Their mode of besieging these places, though not at all conformable to the notions of a siege derived from the tactics of a civilized people, was dictated by the most profound practical observation, operating upon existing circumstances. Without cannon or scaling ladders, their hope of carrying a station, or fortified place, was founded upon starving the inmates, cutting off their supplies of water, killing them, as they exposed themselves, in detail, or getting possession of the station by some of the arts of dissimulation. Caution in their tactics is still more strongly inculcated than bravery. Their first object is to secure themselves; their next, to kill their enemy. This is the universal Indian maxim from Nova Zembla to Cape Horn. In besieging a place, they are seldom seen in force upon any particular quarter. Acting in small parties, they disperse themselves, and lie concealed among bushes or weeds, behind trees or stumps. They ambush the paths to the barn, spring, or field. They discharge their rifle or let fly their arrow, and glide away without being seen, content that their revenge should issue from an invisible source. They kill the cattle, watch the watering places, and cut off all supplies. During the night, they creep, with the inaudible and stealthy step dictated by the animal instinct, to a concealed position near one of the gates, and patiently pass many sleepless nights, so that they may finally cut off some ill-fated person, who incautiously comes forth in the morning. During the day, if there be near the station grass, weeds, bushes, or any distinct elevation of the soil, however small, they crawl, as prone as reptiles, to the place of concealment, and whoever exposes the smallest part of his body through any part or chasm, receives their shot, behind the smoke of which they instantly cower back to their retreat. When they find their foe abroad, they boldly rush upon him, and make him prisoner, or take his scalp. At times they approach the walls or palisades with the most audacious daring, and attempt to fire them, or beat down the gate. They practice, with the utmost adroitness, the stratagem of a false alarm on one side when the real assault is intended for the other. With untiring perseverance, when their stock of provisions is exhausted, they set forth to hunt, as on common occasions, resuming their station near the besieged place as soon as they are supplied.

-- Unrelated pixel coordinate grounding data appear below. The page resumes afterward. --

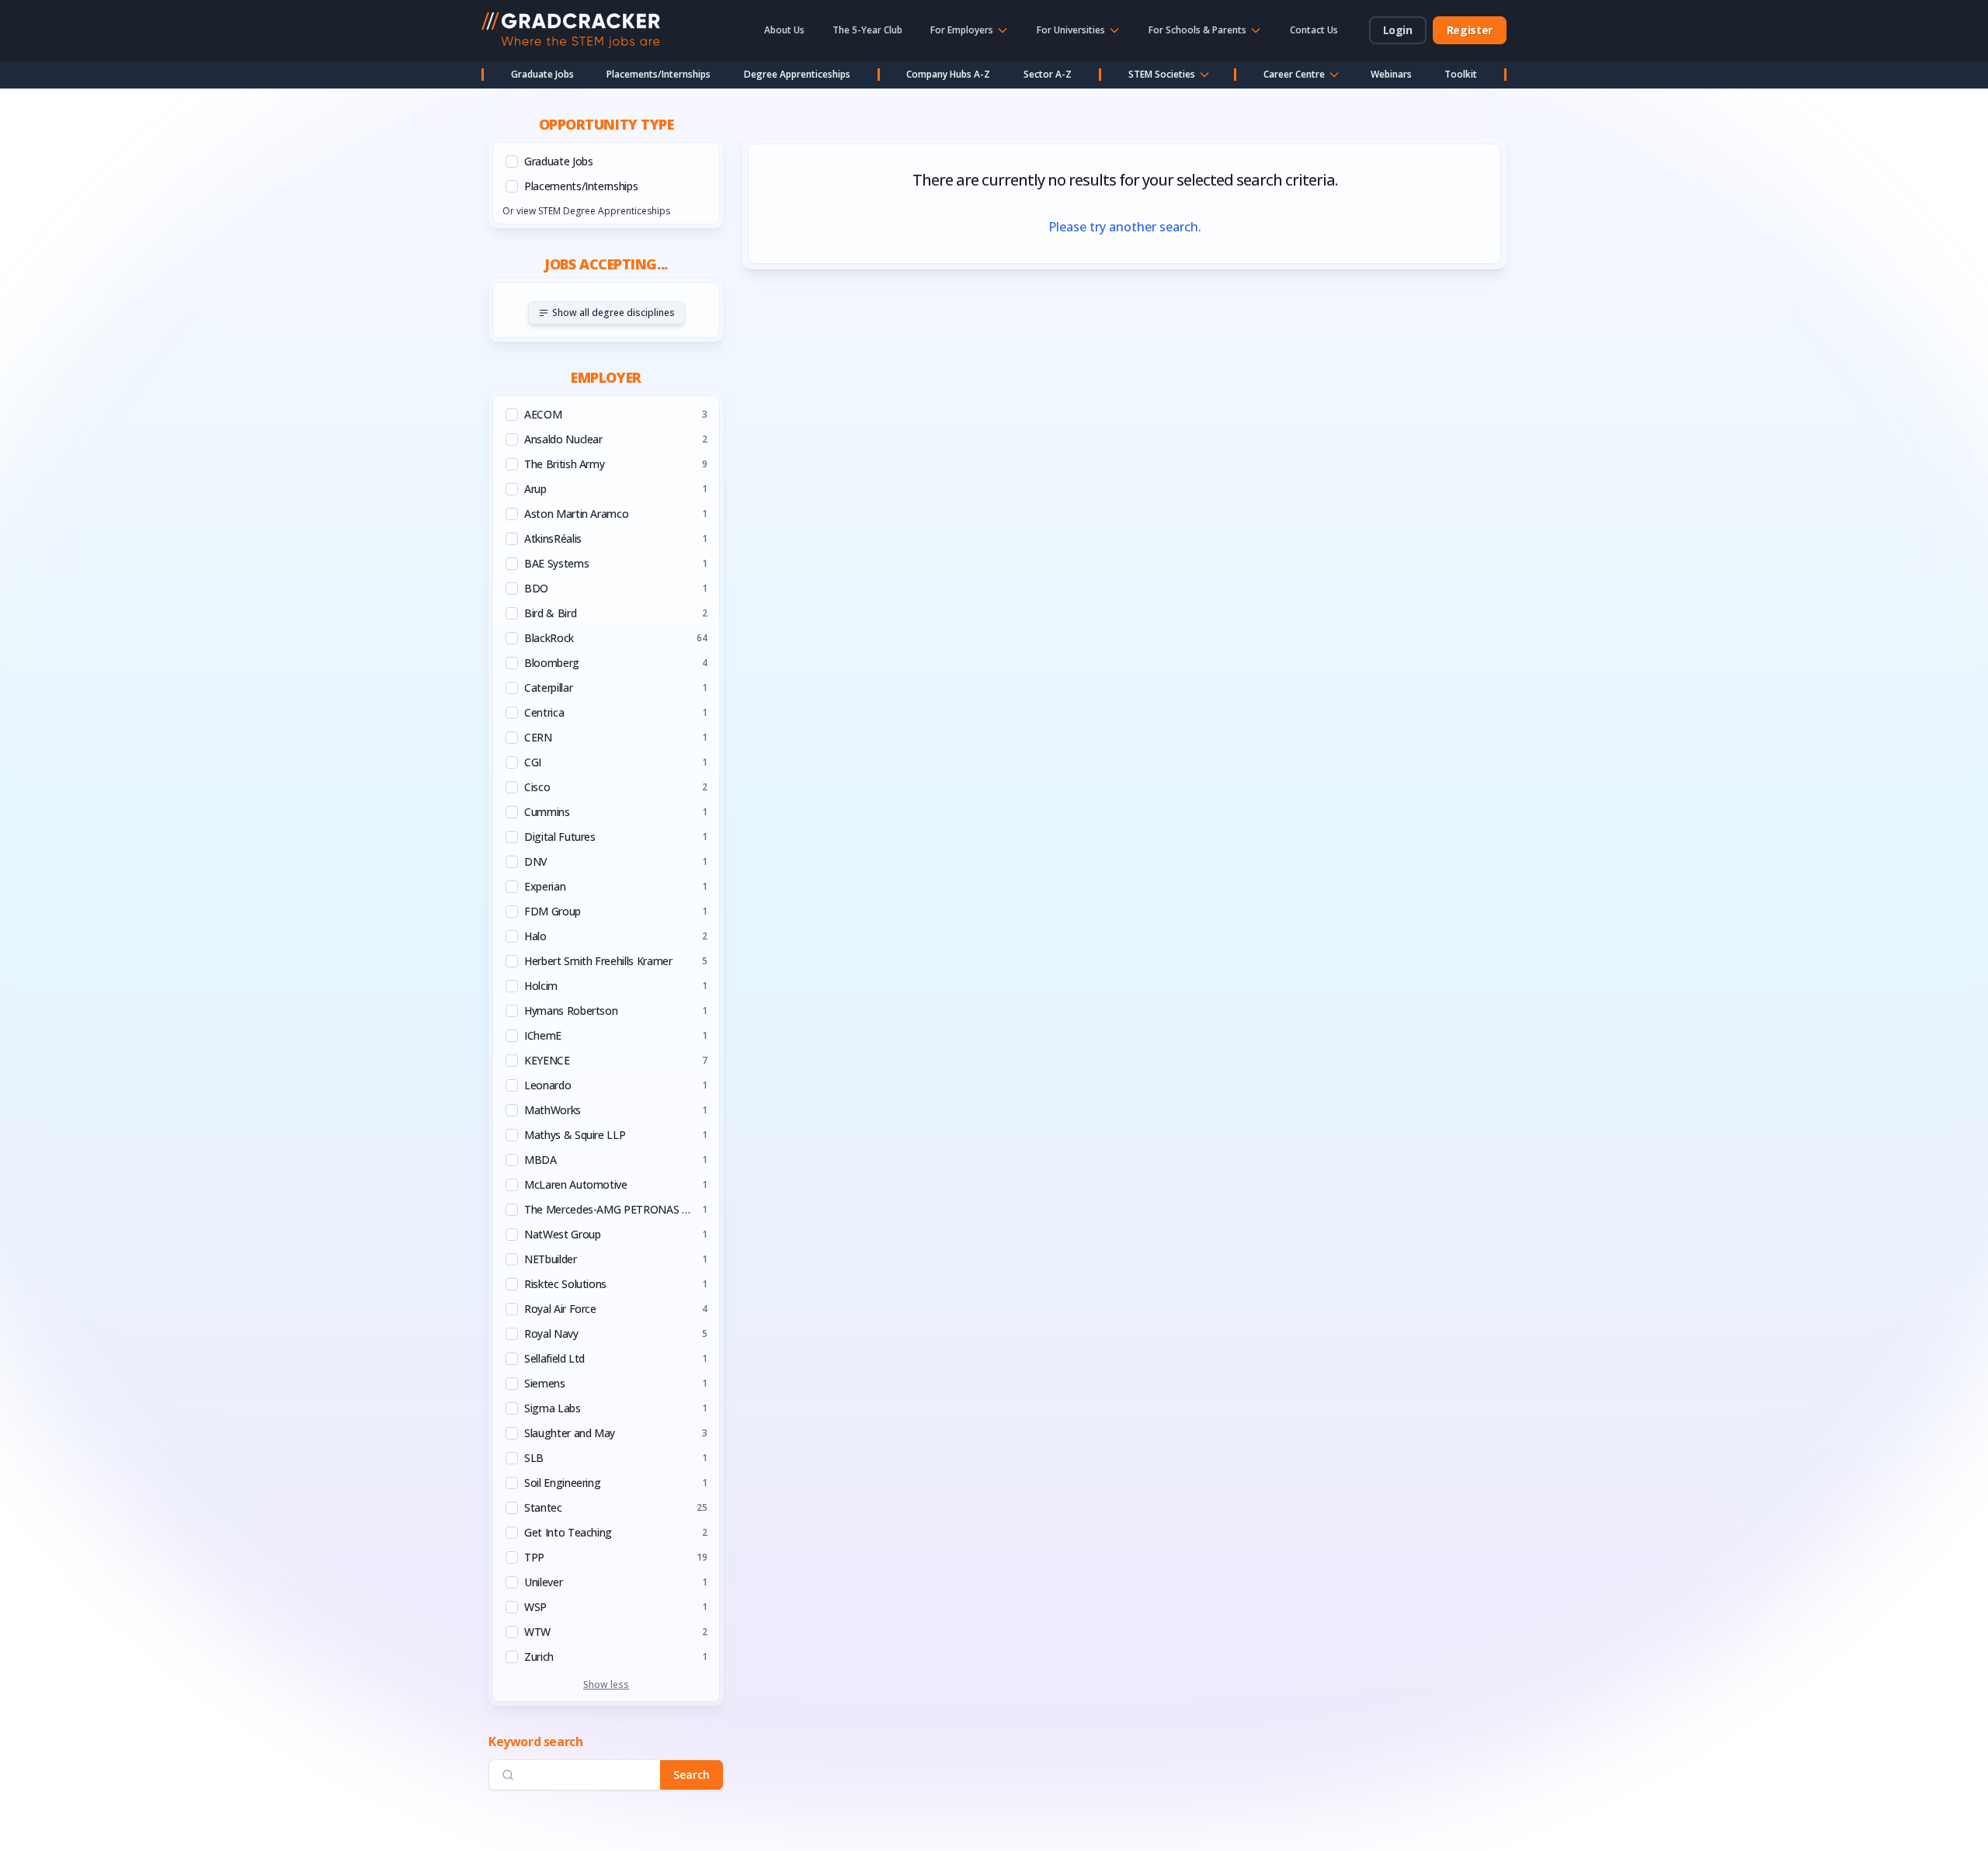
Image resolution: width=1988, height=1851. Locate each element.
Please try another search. (1124, 226)
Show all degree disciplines (613, 312)
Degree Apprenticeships (797, 74)
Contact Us (1314, 29)
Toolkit (1460, 74)
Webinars (1391, 74)
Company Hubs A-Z (948, 74)
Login (1398, 30)
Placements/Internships (658, 74)
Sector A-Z (1048, 74)
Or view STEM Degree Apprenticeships (586, 210)
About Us (784, 29)
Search (691, 1774)
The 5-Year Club (867, 29)
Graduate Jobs (542, 74)
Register (1470, 30)
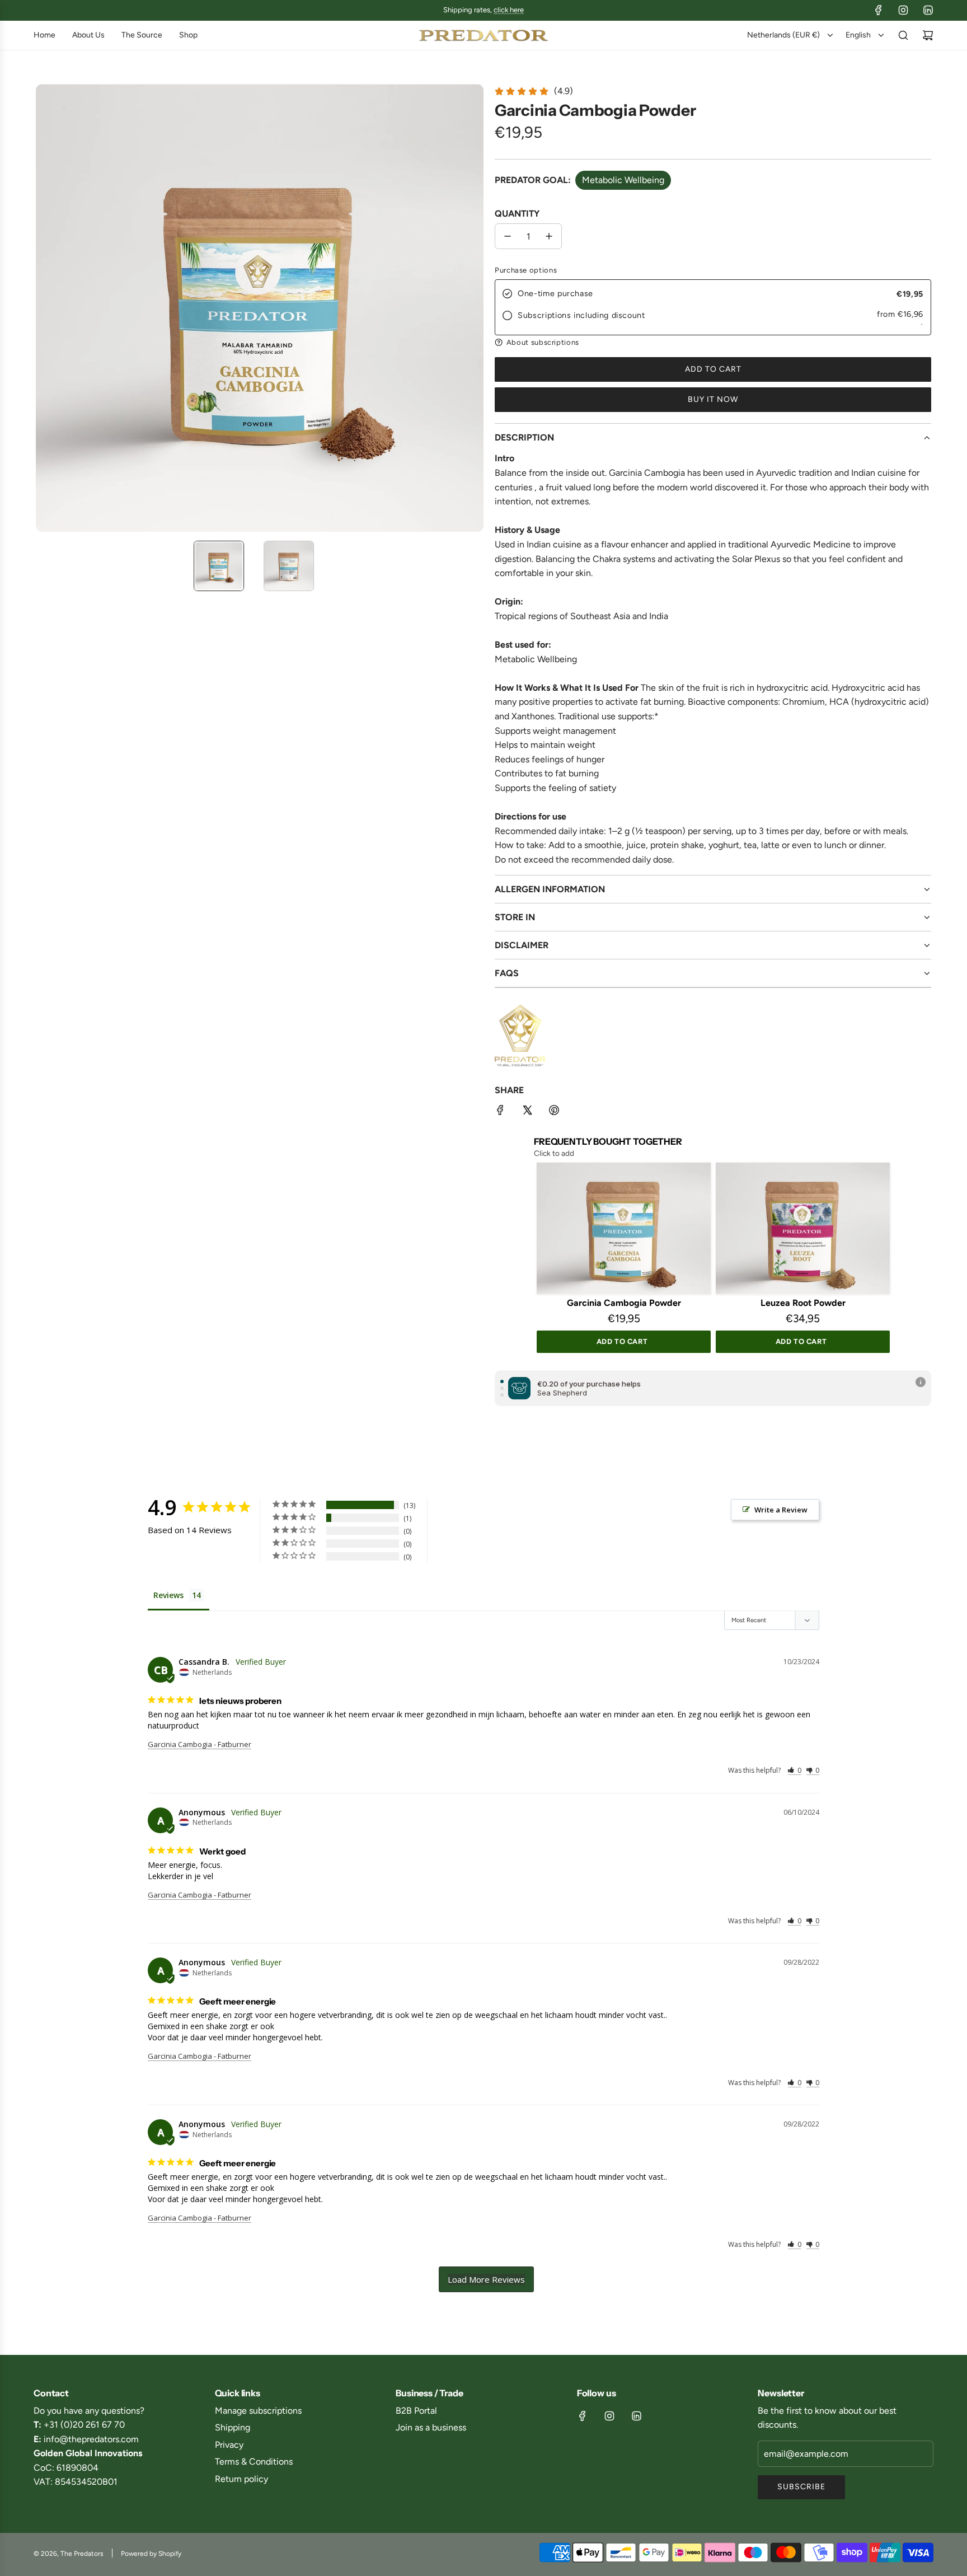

It must he confessed, that they had many motives to this persevering and deadly hostility, apart from their natural propensity to war. They saw this new and hated race of pale faces gradually getting possession of their hunting grounds, and cutting down their forests. They reasoned forcibly and justly, that the time, when to oppose these new intruders with success, was to do it before they had become numerous and strong in diffused population and resources. Had they possessed the skill of corporate union, combining individual effort with a general concert of attack, and directed their united force against each settlement in succession, there is little doubt, that at this time they might have extirpated the new inhabitants from Kentucky, and have restored it to the empire of the wild beasts and the red men. But in the order of events it was otherwise arranged. They massacred, they burnt, and plundered, and destroyed. They killed cattle, and carried off the horses;—inflicting terror, poverty, and every species of distress; but were not able to make themselves absolute masters of a single station.

It has been found by experiment, that the settlers in such predicaments of danger and apprehension, act under a most spirit-stirring excitement, which, notwithstanding its alarms, is not without its pleasures. They acquired fortitude, dexterity, and that kind of courage which results from becoming familiar with exposure.